**Written instruction:** Rescale the material from its start up to and including the line containing "will click(x=96, y=137).", and give only those lines again in full, requests included. Multiply every coordinate in the answers by 2.35 and round each to a whole number, rounding halves up.

**The data:**
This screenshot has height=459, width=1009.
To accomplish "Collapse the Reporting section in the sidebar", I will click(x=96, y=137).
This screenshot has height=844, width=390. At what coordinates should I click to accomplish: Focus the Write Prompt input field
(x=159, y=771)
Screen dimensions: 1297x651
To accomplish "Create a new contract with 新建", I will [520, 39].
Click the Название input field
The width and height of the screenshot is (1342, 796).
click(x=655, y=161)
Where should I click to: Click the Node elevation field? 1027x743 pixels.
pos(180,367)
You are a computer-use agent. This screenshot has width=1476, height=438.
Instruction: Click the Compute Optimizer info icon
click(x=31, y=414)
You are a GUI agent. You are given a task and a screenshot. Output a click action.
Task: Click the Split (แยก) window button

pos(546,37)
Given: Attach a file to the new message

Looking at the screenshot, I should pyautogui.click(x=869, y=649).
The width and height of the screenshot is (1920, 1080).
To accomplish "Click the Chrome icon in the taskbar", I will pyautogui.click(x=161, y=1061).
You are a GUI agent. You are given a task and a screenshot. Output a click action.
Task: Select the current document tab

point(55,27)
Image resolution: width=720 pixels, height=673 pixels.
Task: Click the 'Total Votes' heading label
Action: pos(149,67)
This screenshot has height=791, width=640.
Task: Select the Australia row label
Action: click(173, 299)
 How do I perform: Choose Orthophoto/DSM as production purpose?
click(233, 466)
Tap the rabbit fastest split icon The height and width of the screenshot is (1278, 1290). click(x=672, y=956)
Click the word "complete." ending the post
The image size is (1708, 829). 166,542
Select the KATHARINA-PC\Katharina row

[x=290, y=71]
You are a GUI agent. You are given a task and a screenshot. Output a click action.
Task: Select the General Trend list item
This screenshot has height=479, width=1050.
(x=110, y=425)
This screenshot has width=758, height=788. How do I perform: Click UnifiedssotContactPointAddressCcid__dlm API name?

**Exercise solution:**
This screenshot has height=459, width=1009.
To accomplish "Collapse the Reporting section in the sidebar", I will click(x=226, y=322).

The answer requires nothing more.